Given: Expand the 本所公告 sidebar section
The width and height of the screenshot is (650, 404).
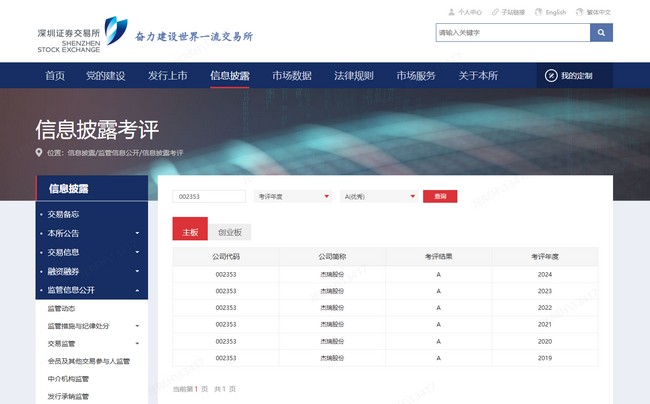Looking at the screenshot, I should point(137,233).
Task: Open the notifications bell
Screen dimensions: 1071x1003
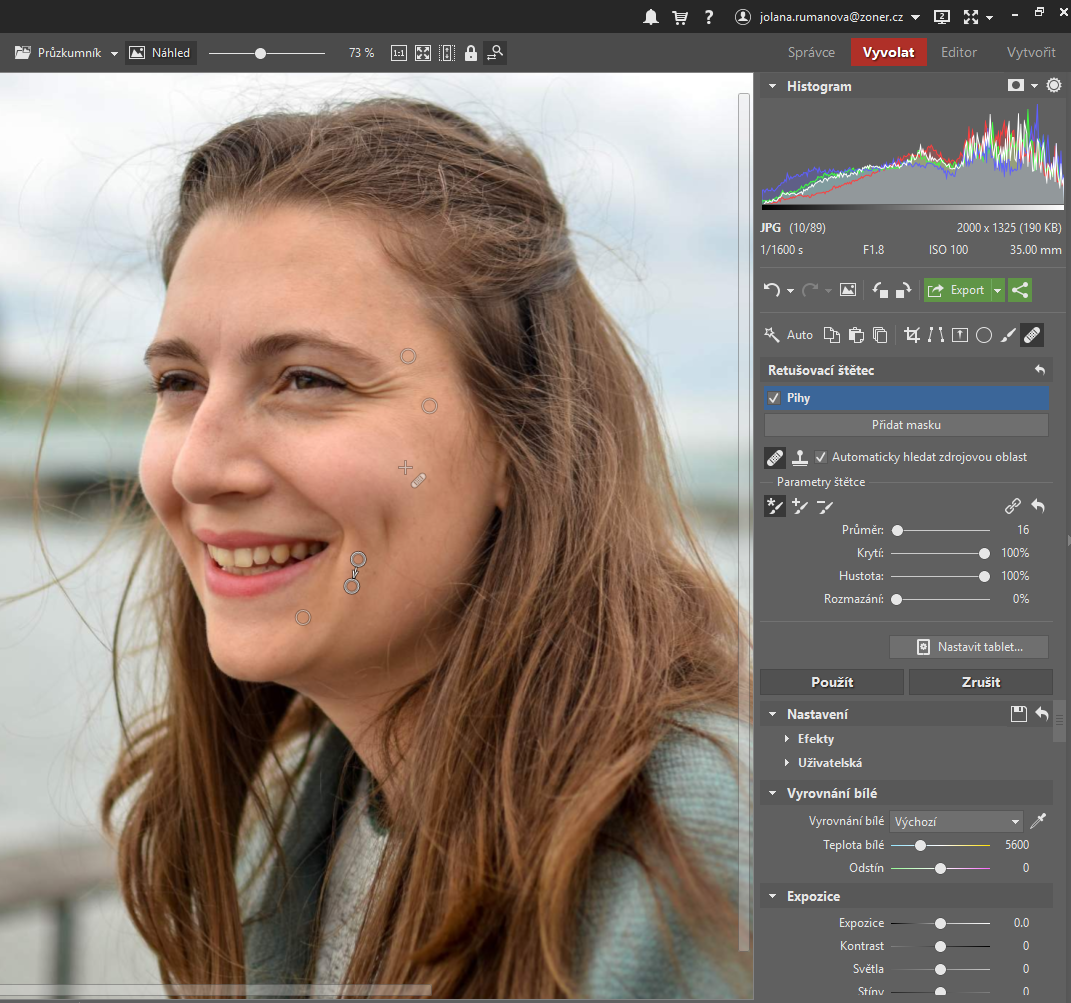Action: pyautogui.click(x=651, y=17)
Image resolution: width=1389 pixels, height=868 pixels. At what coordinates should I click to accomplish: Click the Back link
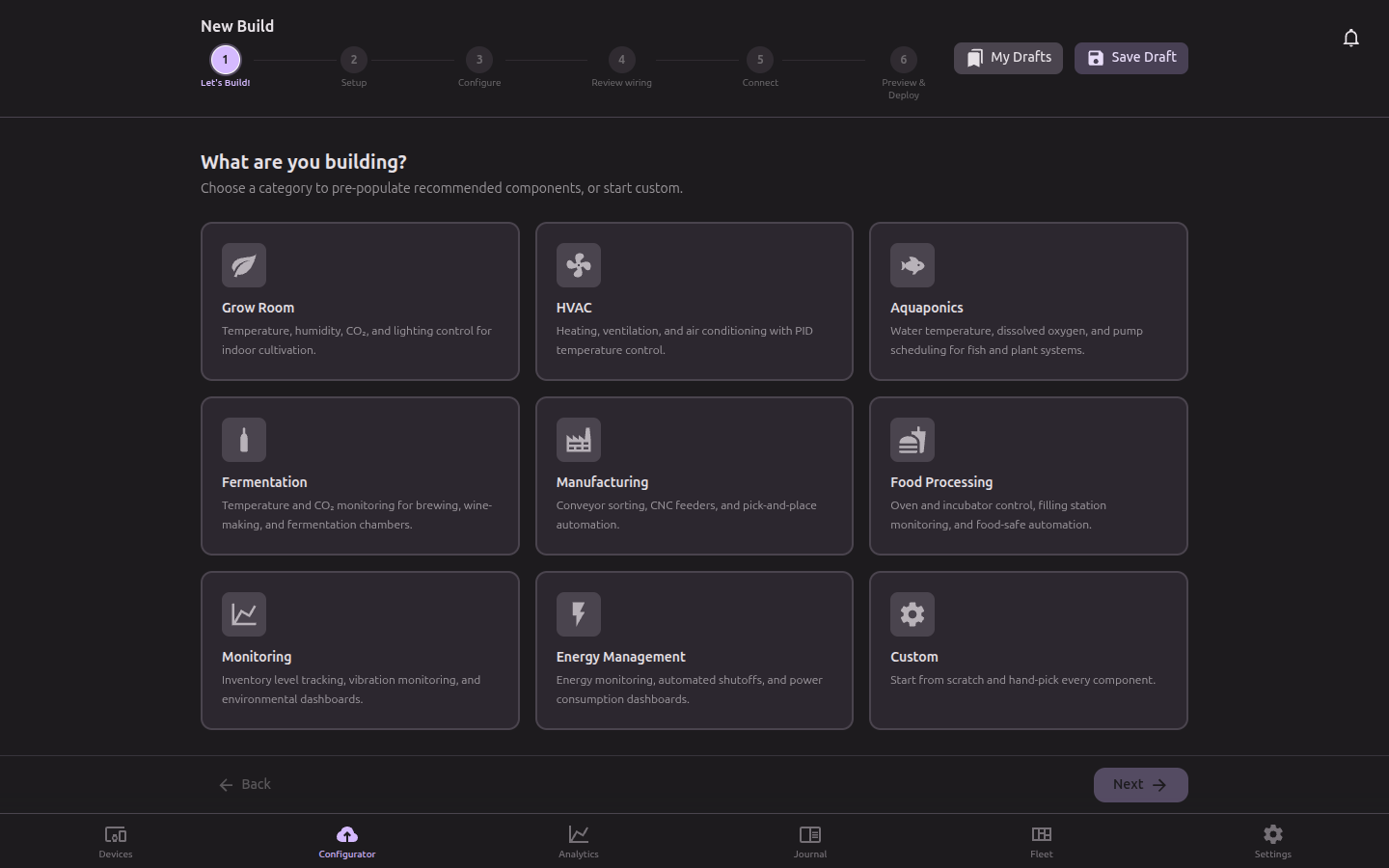coord(245,784)
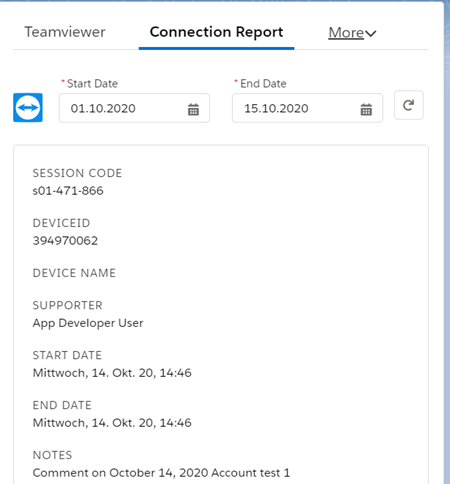Focus the Start Date input 01.10.2020

click(x=134, y=108)
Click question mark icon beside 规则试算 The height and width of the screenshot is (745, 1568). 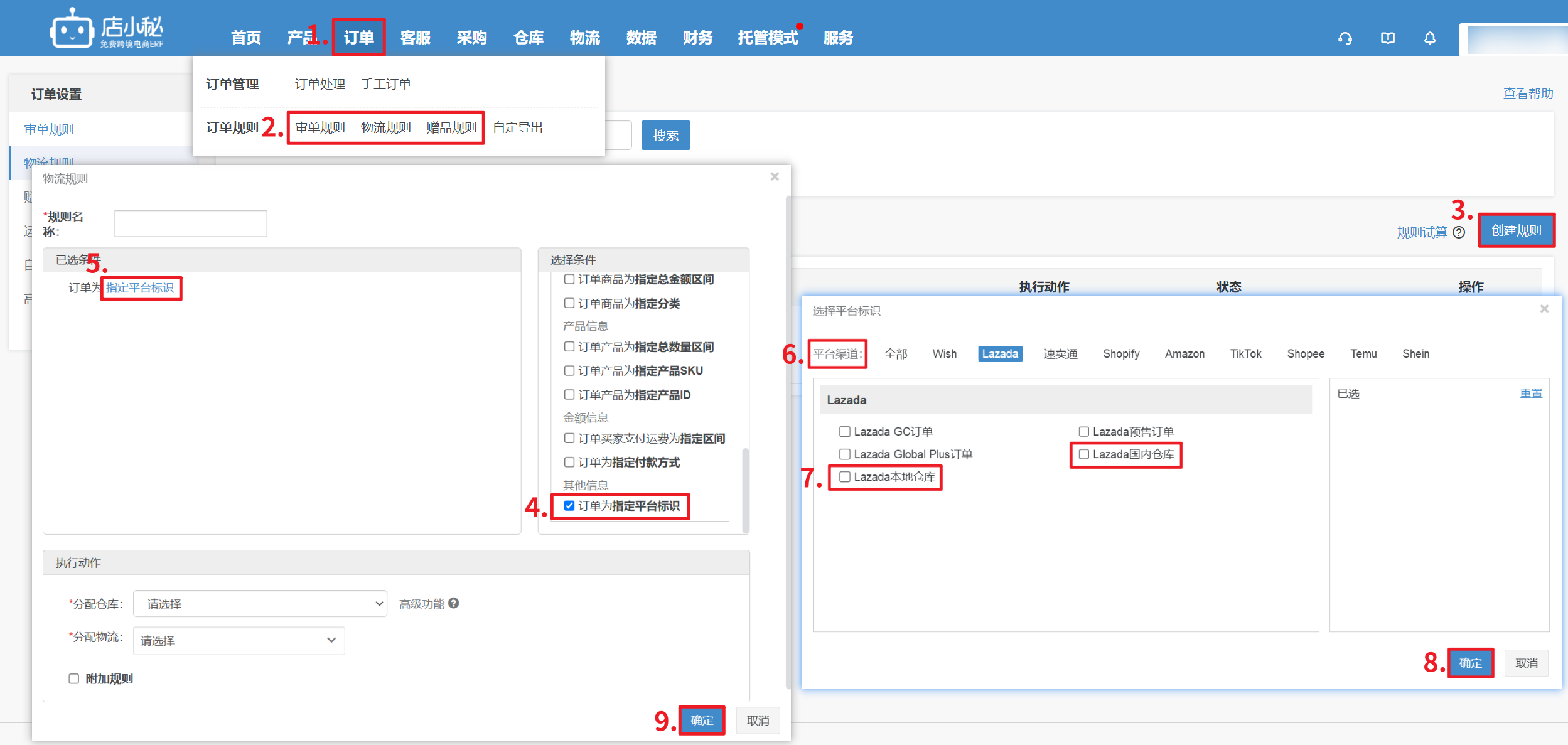(1459, 232)
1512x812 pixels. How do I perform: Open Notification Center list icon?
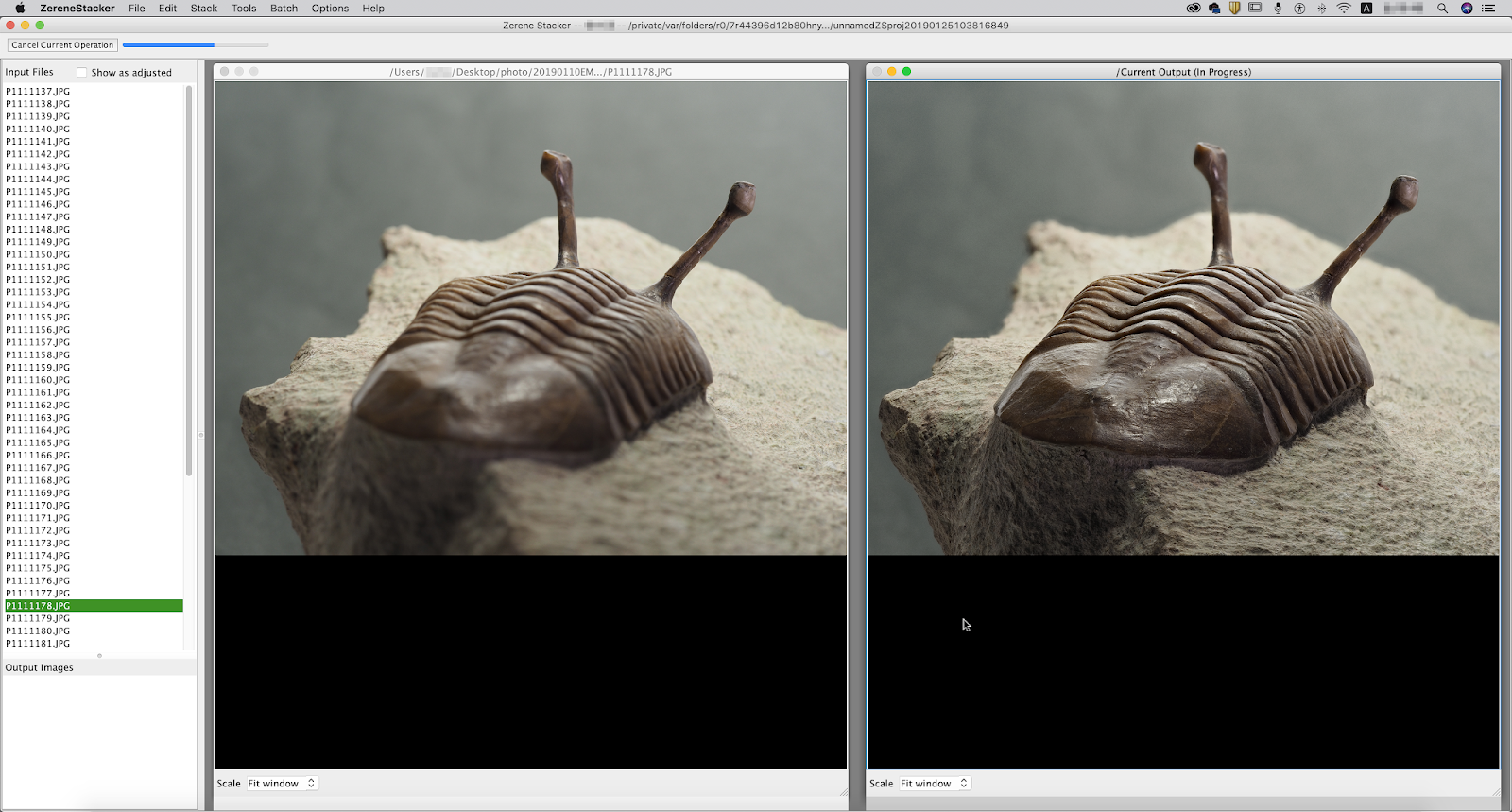1488,9
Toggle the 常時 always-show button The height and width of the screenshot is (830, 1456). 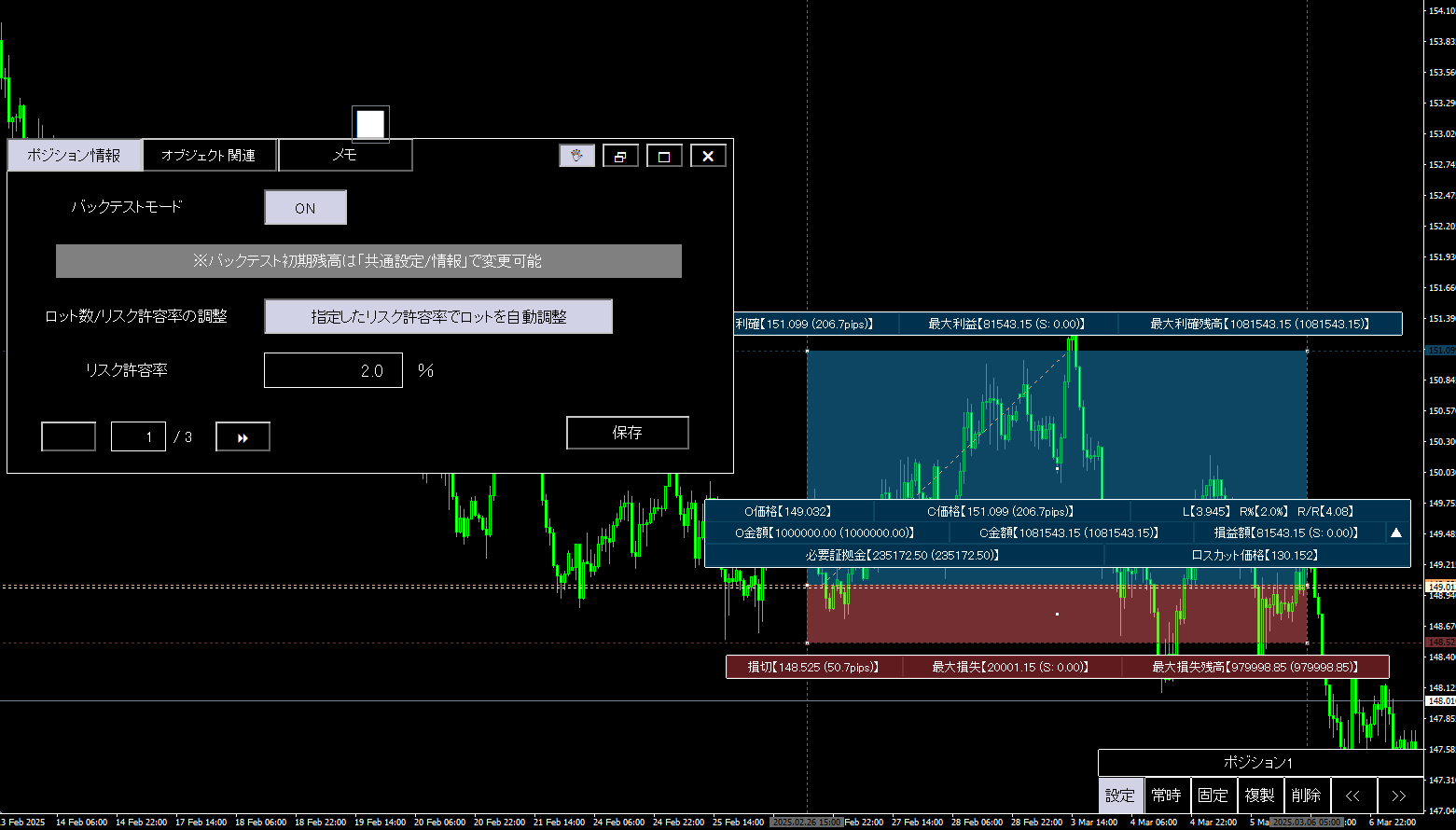(x=1167, y=795)
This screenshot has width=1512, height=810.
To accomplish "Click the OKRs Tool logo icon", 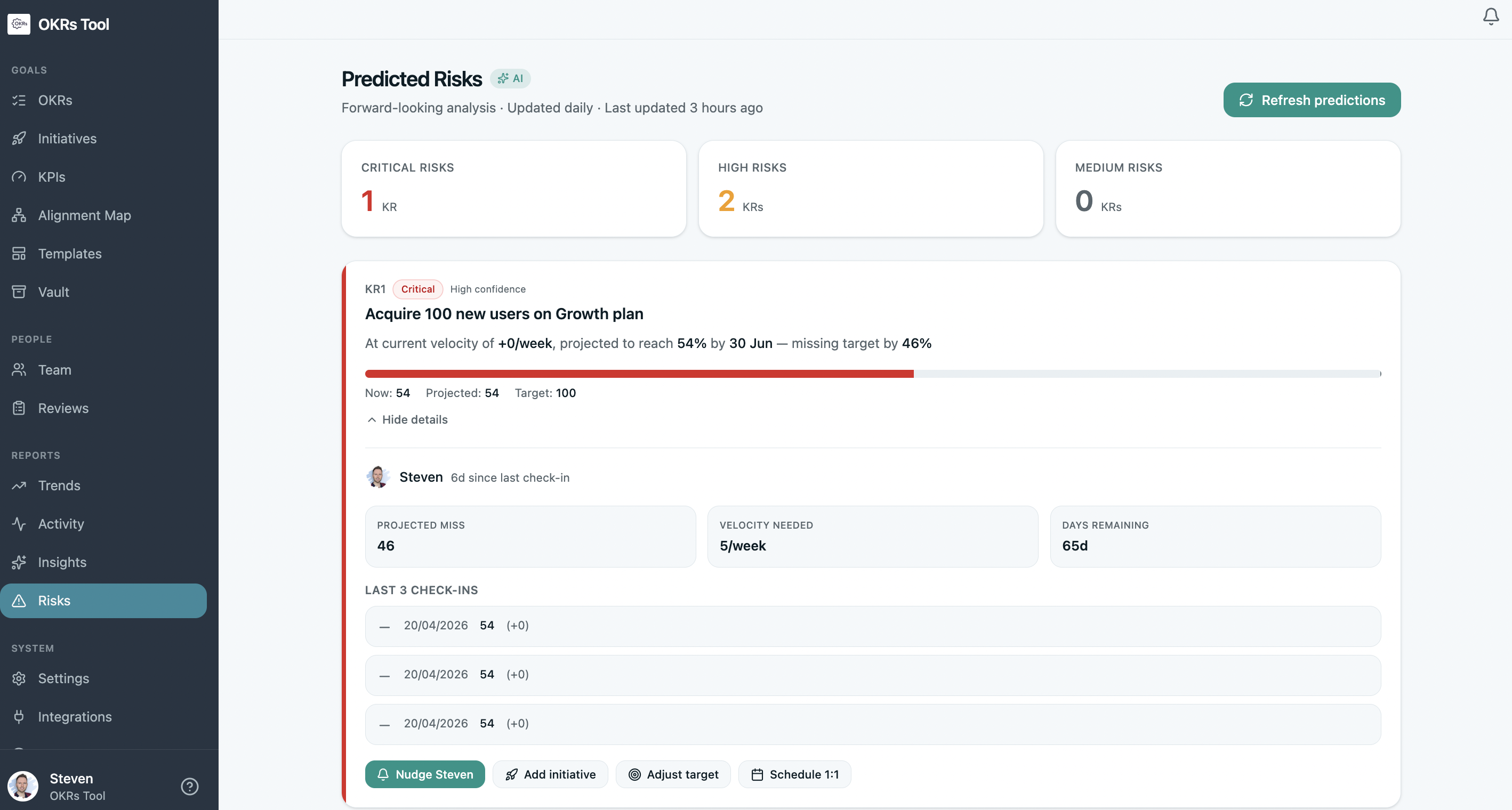I will coord(19,24).
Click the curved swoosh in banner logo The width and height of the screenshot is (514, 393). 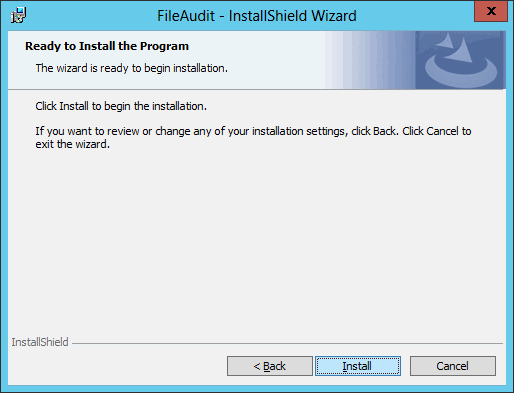(461, 73)
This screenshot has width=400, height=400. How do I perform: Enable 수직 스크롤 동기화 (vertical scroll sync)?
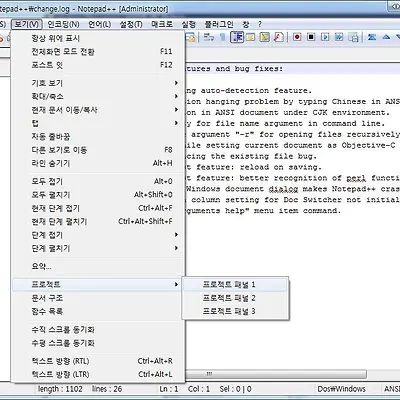pyautogui.click(x=98, y=329)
-=-=-=-=-
EXERCISE DETAILS: Reproduce the data verbatim, from its first line through the line containing "Action: pyautogui.click(x=651, y=17)", both included, and leave the pictures out.

SOLUTION FOR THIS PROBLEM:
Given: Expand the 本所公告 sidebar section
The width and height of the screenshot is (650, 404).
Looking at the screenshot, I should point(137,233).
Task: Open the notifications bell
Screen dimensions: 1071x1003
Action: pyautogui.click(x=651, y=17)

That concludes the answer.